Der Revisionsrekurs wird zurückgewiesen.

Die betreibende Partei hat die Kosten ihres unzulässigen Rechtsmittels selbst zu tragen.

Text

Begründung:

Die Betreibende beantragte, ihr aufgrund eines Versäumungsurteils des Landesgerichtes Salzburg vom 6.4.1989 zur Hereinbringung einer vollstreckbaren Forderung im Betrage von S 131.739,20 s.A. die Exekution durch Pfändung der dem Verpflichteten gegen die Drittschuldnerin S*****versicherung AG aufgrund des Versicherungsvertrages mit der Polizzennummer ***** (insbesondere Feuerversicherung, Betriebsunterbrechungsversicherung und Inventarentschädigung) angeblich zustehenden Forderung im Betrag von S 3,500.000,-- mehr oder weniger und die Überweisung der gepfändeten Forderung zur Einziehung bis zur Höhe der vollstreckbaren Forderung zu bewilligen. Das Erstgericht bewilligte die Exekution antragsgemäß.

Am 1.9.1992 beantragte der Verpflichtete die Einstellung der Exekution gemäß § 39 Abs.1 Z 2 EO. Der Forderungsexekution stünde die zwingende Pfändungsbeschränkung gemäß § 98 VersVG entgegen. Der Verpflichtete habe mit der Drittschuldnerin einen Versicherungsvertrag hinsichtlich mehrerer Objekte abgeschlossen, wobei unter anderem die Allgemeinen Versicherungsbedingungen für die Feuerversicherung AFB idF 1984 zugrundegelegt worden seien. Die mit Hypotheken belasteten Versicherungsobjekte seien am 7.8.1989 durch Brand zerstört worden. Der Versicherungsvertrag habe eine Wiederherstellungsklausel beinhaltet, wonach die Drittschuldnerin verpflichtet sei, die Entschädigungssumme nur zur Wiederherstellung des Versicherungsobjektes zu bezahlen. Die Forderung auf die Entschädigungssumme könne seitens des Versicherungsnehmers (= Verpflichteter) vor Wiederherstellung des Gebäudes nur an bestimmte Personen übertragen werden, die Zwangsvollstreckung in die Entschädigungsforderung unterliege denselben Beschränkungen. Im Zeitpunkt der Forderungspfändung zugunsten der Betreibenden sei das Versicherungsobjekt, welches am 10.8.1990 durch rechtskräftigen Zuschlag von Harald W***** ins Eigentum erworben worden sei, nicht wiederhergestellt gewesen, der Verpflichtete habe aber eine den Wiederaufbau sichernde Wiederherstellungserklärung bereits abgegeben gehabt. Dadurch sei die Entschädigungsforderung der Exekution entzogen.
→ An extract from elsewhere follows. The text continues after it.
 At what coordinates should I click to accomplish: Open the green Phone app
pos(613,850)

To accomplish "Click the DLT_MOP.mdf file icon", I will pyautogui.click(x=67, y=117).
Die Betreibende sprach sich gegen die Einstellung der Forderungsexekution aus. Die Abgabe einer Wiederherstellungserklärung durch den Verpflichteten werde von diesem lediglich behauptet, die Drittschuldnerin habe sich auf eine solche Erklärung nie berufen und ihrerseits keine Drittschuldnererklärung nach § 301 EO abgegeben. Hierauf replizierte der Verpflichtete, daß er bereits am 14.9.1989 eine entsprechende Wiederherstellungserklärung abgegeben habe, die vom nunmehrigen Liegenschaftseigentümer am 10. bzw. 12.8.1990 wiederholt worden sei.

Das Erstgericht stellte das Exekutionsverfahren gemäß § 39 Abs.1 Z 2 EO ein. Zum Zeitpunkt der Exekutionsbewilligung sei bereits die Erklärung vorgelegen, das durch Brand zerstörte Objekt wiederherzustellen. Ob eine Drittschuldnererklärung seitens des Feuerversicherers abgegeben worden sei, sei bedeutungslos. Die betriebene Forderung unterliege dem Pfändungsschutz nach § 98 VersVG.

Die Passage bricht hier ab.